Record excerpts:
§ §

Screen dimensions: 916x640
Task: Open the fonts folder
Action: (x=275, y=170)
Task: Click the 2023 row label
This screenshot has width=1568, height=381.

§ §

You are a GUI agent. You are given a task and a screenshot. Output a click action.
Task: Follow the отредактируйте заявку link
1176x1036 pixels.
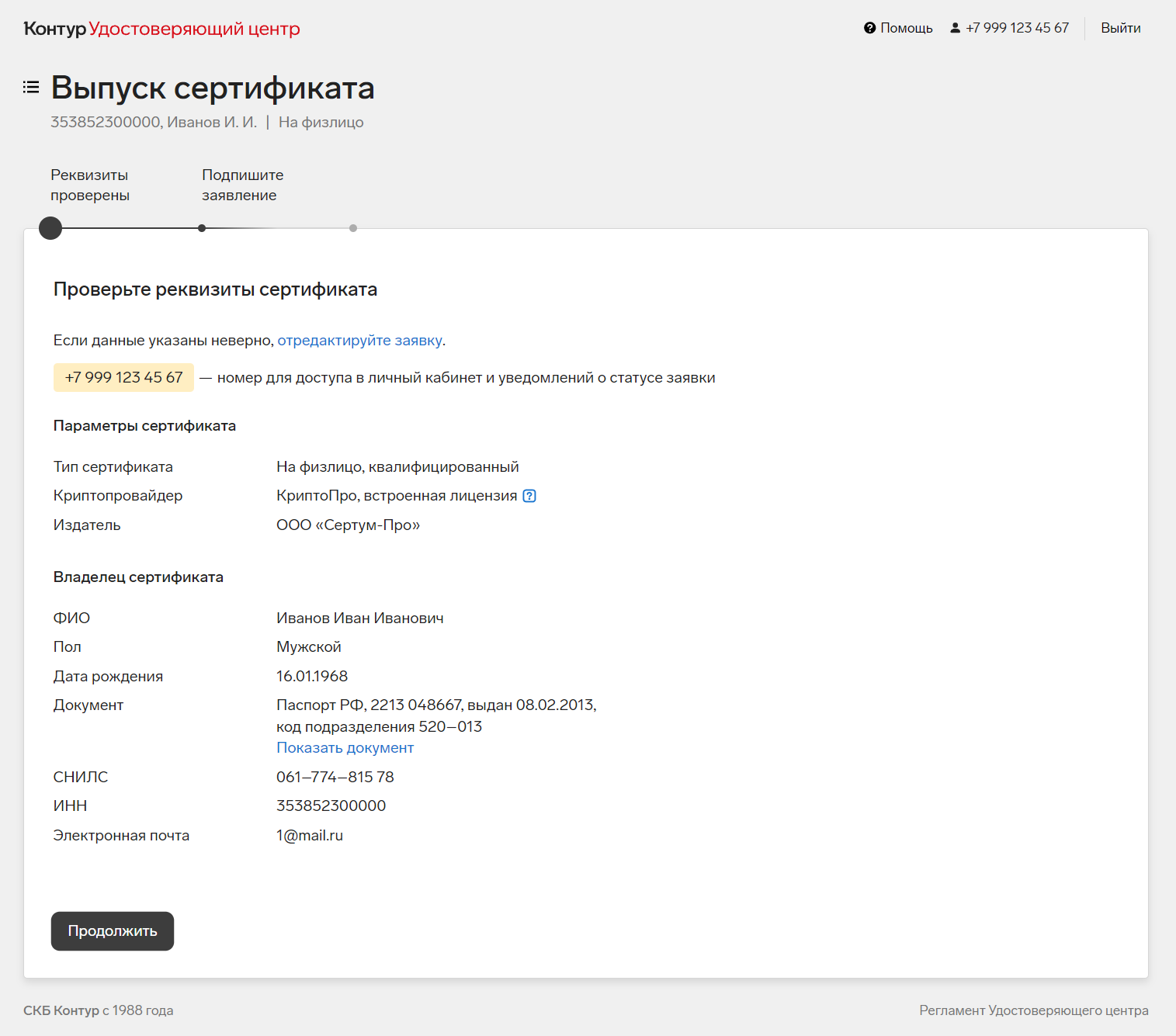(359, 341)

§ §

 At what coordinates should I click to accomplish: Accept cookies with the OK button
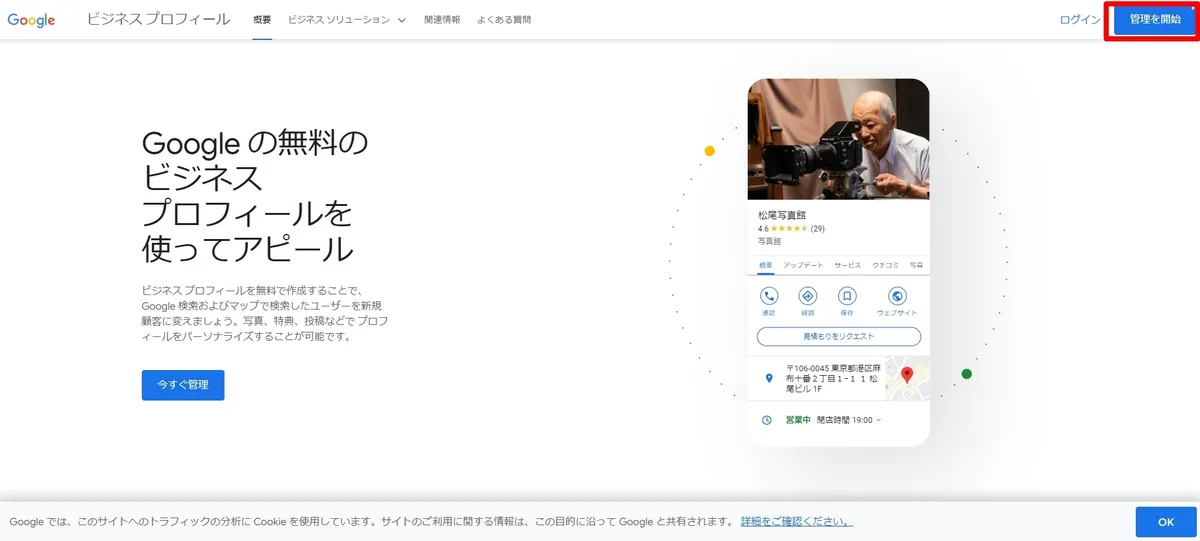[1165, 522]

§ §

Brief: Print exactly the lines above, between the one holding "Task: Click the 2023 row label" and the one holding "This screenshot has width=1568, height=381.", inclusive, and nothing besides.

Result:
Task: Click the 2023 row label
This screenshot has width=1568, height=381.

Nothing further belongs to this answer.